Reproduce word for word the part of the records below that opens with the line containing "I will 438,184." and closes with the line containing "This screenshot has width=517, height=420.", including both of those lines.

[start DATASET RECORDS]

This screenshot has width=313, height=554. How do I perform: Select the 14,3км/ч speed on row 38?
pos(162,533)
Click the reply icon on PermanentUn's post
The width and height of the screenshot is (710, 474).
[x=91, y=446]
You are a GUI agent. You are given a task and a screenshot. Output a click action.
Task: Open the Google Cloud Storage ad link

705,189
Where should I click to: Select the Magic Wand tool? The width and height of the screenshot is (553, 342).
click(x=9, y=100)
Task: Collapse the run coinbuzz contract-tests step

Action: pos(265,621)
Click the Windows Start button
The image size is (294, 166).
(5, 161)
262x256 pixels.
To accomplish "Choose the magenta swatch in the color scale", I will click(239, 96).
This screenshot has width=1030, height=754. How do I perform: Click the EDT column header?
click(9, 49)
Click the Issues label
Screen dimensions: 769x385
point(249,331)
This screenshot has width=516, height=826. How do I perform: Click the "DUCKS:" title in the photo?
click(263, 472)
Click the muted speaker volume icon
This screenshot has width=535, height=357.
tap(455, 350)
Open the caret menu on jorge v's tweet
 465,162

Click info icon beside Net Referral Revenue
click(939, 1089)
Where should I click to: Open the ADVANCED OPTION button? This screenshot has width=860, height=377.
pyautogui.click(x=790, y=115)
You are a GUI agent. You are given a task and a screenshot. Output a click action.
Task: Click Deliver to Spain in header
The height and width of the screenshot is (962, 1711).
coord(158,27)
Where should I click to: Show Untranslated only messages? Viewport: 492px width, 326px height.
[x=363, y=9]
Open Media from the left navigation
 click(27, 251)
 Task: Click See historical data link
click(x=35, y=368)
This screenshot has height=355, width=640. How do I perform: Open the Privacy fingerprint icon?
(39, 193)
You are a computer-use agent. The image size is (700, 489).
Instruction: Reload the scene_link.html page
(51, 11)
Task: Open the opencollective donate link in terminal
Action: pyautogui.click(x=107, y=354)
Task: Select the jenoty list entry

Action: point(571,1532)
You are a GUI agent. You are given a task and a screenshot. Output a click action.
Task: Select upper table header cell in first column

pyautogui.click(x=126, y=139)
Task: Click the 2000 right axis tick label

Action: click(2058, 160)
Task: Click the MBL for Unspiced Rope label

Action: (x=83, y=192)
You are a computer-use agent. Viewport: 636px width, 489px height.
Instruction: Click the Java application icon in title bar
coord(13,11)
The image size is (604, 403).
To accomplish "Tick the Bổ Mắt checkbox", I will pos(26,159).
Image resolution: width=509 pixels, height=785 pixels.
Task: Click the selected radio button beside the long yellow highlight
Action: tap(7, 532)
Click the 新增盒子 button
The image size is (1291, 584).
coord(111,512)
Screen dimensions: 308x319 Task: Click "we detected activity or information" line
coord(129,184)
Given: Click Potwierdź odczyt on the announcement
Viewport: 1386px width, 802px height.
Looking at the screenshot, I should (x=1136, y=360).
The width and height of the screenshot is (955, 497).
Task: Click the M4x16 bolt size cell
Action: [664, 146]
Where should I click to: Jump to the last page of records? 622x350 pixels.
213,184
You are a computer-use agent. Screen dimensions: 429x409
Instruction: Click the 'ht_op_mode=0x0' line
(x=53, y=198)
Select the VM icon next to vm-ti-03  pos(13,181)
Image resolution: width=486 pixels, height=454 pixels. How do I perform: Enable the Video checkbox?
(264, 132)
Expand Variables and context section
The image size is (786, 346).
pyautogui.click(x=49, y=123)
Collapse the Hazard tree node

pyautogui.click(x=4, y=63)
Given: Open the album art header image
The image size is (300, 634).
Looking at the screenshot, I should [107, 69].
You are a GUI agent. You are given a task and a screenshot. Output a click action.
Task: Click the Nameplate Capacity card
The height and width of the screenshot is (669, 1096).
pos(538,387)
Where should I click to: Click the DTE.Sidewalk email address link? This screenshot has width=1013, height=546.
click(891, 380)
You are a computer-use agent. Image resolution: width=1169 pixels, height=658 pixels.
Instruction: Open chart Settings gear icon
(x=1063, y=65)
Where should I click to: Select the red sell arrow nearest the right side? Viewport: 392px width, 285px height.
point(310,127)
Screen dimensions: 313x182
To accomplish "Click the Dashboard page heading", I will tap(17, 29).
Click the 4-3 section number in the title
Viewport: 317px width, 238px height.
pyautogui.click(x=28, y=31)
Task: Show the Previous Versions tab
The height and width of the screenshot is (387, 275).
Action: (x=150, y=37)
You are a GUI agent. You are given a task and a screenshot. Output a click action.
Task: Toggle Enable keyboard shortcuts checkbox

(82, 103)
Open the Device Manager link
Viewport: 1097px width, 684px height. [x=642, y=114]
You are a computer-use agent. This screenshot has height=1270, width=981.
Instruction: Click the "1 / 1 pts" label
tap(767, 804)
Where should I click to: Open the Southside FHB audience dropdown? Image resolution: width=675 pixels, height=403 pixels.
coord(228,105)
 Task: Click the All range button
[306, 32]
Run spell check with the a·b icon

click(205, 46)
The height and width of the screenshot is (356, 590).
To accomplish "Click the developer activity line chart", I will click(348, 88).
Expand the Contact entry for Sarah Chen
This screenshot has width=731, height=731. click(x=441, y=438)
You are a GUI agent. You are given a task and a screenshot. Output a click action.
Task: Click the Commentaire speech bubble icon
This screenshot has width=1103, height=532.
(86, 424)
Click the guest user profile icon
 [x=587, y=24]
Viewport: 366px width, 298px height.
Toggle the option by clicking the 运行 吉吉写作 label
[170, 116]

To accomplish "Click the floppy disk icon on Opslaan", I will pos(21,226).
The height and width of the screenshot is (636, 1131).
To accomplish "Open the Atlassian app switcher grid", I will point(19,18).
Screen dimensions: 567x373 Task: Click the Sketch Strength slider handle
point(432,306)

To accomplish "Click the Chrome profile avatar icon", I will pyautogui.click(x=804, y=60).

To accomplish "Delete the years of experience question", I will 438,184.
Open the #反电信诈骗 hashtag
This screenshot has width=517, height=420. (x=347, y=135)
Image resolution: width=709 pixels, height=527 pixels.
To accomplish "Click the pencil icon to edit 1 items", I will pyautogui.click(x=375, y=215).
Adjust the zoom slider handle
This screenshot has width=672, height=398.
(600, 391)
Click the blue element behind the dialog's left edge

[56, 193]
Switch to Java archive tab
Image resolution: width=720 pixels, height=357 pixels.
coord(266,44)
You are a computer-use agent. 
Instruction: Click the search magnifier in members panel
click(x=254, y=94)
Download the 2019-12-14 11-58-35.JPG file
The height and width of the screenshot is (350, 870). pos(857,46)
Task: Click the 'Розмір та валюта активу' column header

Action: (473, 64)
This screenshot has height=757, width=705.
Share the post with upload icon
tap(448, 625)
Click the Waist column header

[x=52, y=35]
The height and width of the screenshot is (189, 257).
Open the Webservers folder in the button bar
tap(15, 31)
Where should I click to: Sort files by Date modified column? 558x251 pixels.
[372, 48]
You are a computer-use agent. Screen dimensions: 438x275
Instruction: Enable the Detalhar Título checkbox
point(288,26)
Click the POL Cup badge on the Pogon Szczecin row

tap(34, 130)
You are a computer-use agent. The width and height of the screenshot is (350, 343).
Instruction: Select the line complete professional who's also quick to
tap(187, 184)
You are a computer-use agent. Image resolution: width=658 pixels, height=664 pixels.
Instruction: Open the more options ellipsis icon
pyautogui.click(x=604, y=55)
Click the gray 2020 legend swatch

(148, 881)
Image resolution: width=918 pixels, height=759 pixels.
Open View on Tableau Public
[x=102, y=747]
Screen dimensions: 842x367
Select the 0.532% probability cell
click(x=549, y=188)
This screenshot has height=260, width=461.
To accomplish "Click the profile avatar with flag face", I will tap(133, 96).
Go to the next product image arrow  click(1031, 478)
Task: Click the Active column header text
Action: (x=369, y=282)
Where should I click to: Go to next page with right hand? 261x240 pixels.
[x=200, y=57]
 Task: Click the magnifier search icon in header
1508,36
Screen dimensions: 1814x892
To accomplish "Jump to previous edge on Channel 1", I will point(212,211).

[end DATASET RECORDS]

**SOLUTION:**
To accomplish "Delete the years of experience question", I will 438,184.
Open the #反电信诈骗 hashtag
This screenshot has width=517, height=420. (x=347, y=135)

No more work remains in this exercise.